» Task input:

================================

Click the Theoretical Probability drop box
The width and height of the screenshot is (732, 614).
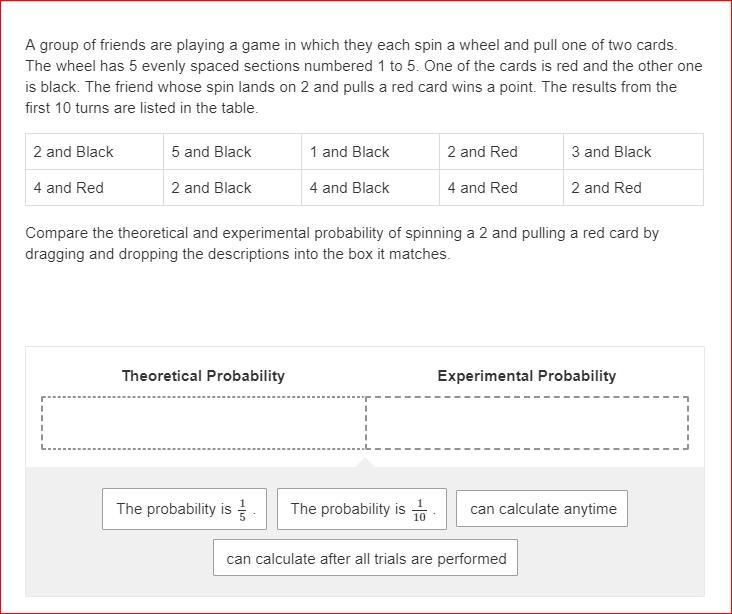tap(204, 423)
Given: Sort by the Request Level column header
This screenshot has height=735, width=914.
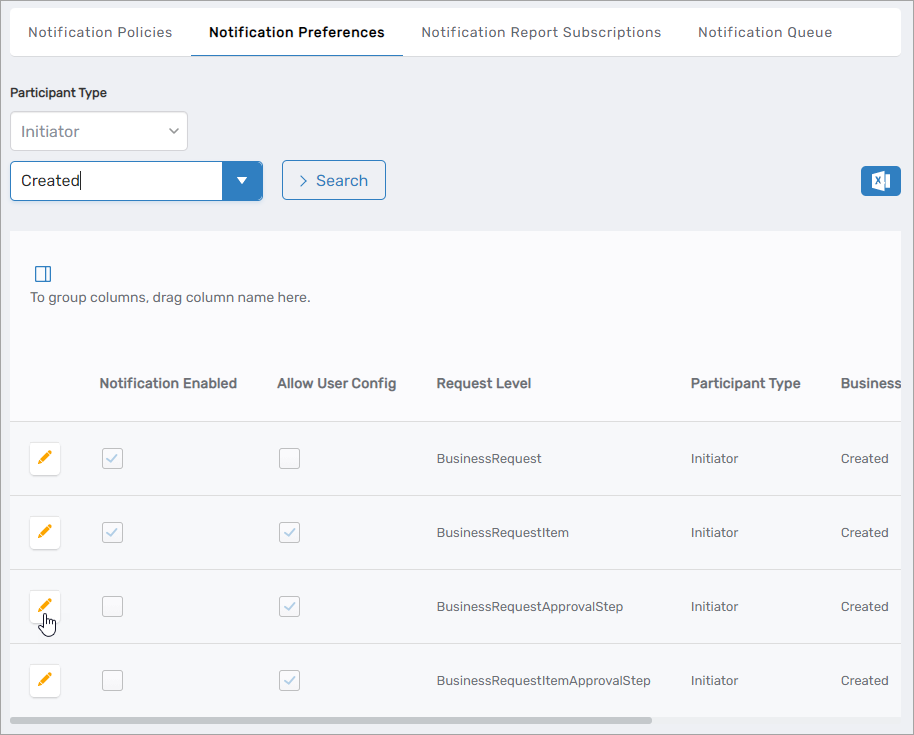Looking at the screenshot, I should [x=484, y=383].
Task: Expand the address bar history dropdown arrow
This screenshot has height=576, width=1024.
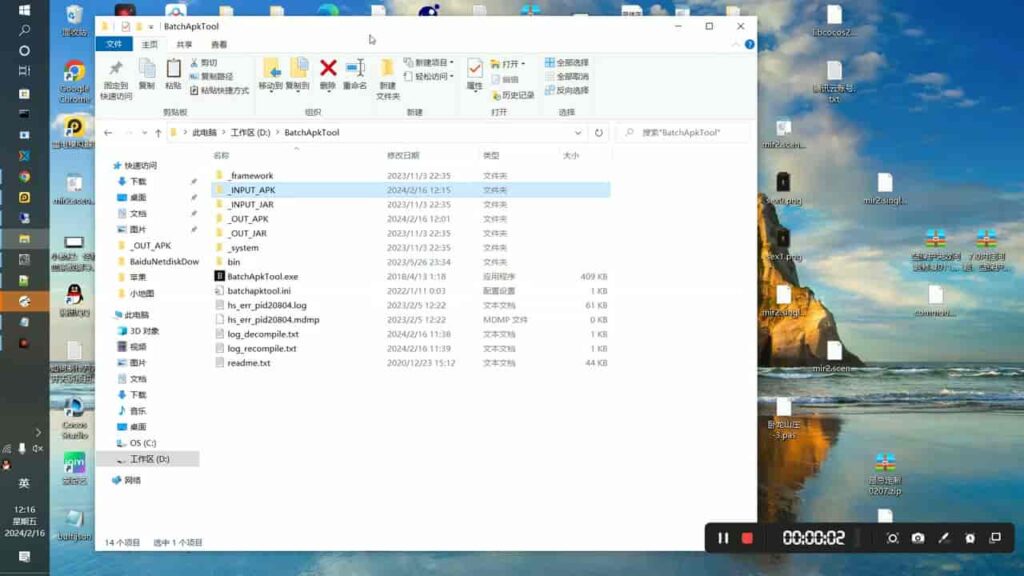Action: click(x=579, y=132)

================================

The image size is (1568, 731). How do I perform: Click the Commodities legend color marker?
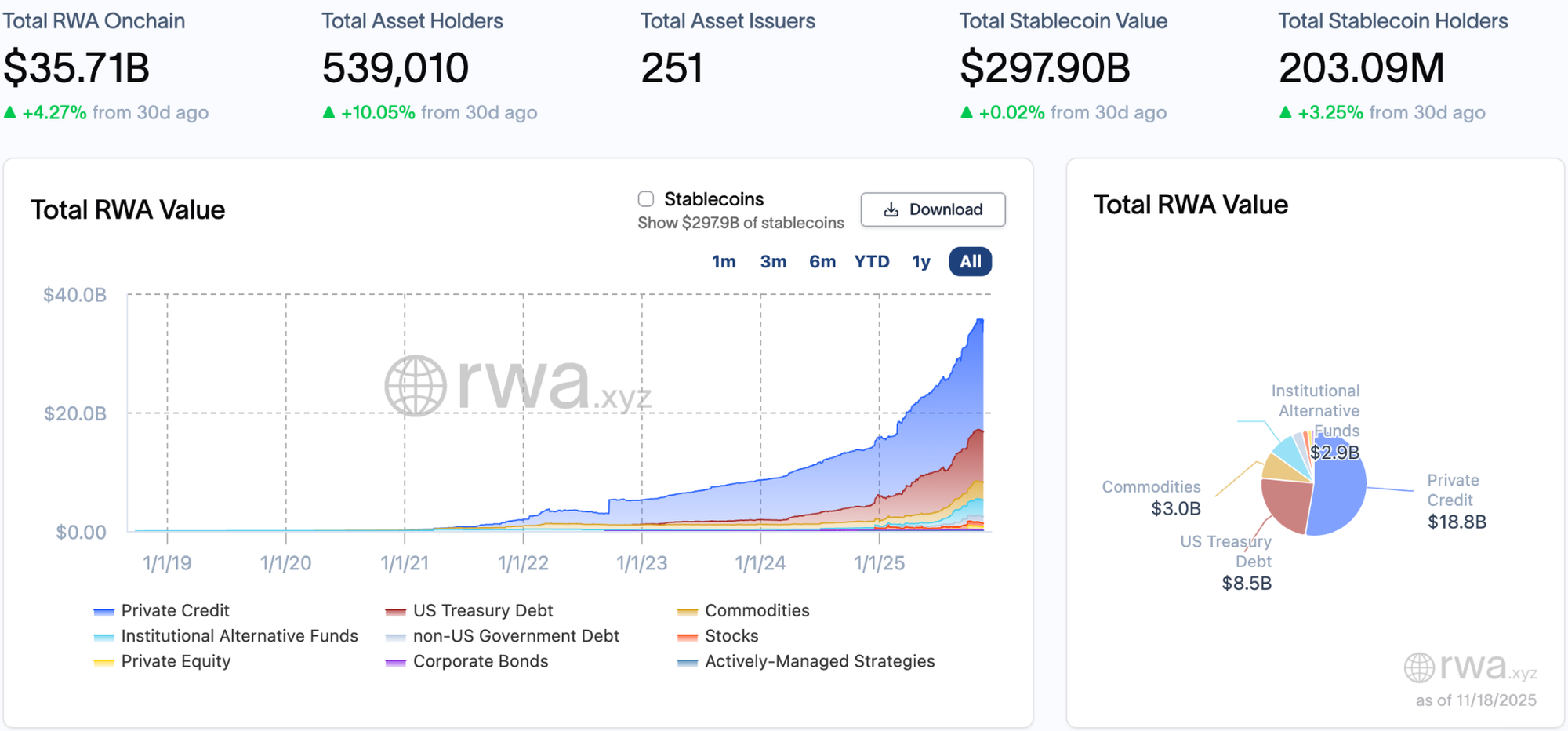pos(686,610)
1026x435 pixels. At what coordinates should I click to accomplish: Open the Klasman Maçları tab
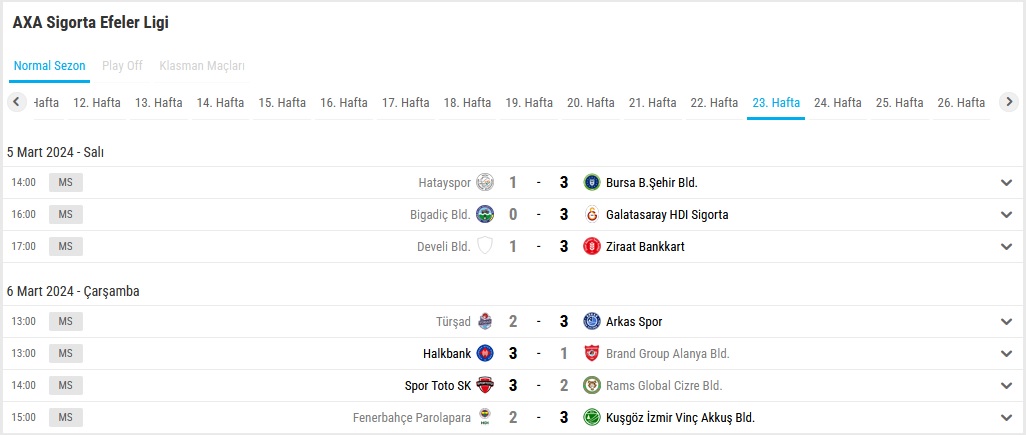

================================

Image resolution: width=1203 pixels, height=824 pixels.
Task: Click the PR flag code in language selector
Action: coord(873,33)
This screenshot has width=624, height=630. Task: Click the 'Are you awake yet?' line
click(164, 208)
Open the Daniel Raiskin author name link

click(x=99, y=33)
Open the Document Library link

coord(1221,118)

================================

» Stated task:
Please reproduce the rows verbatim, from the line containing "This screenshot has width=624, height=630." through the line containing "coord(1221,118)".

» Complete answer:
This screenshot has width=624, height=630. Task: Click the 'Are you awake yet?' line
click(164, 208)
Open the Daniel Raiskin author name link

click(x=99, y=33)
Open the Document Library link

coord(1221,118)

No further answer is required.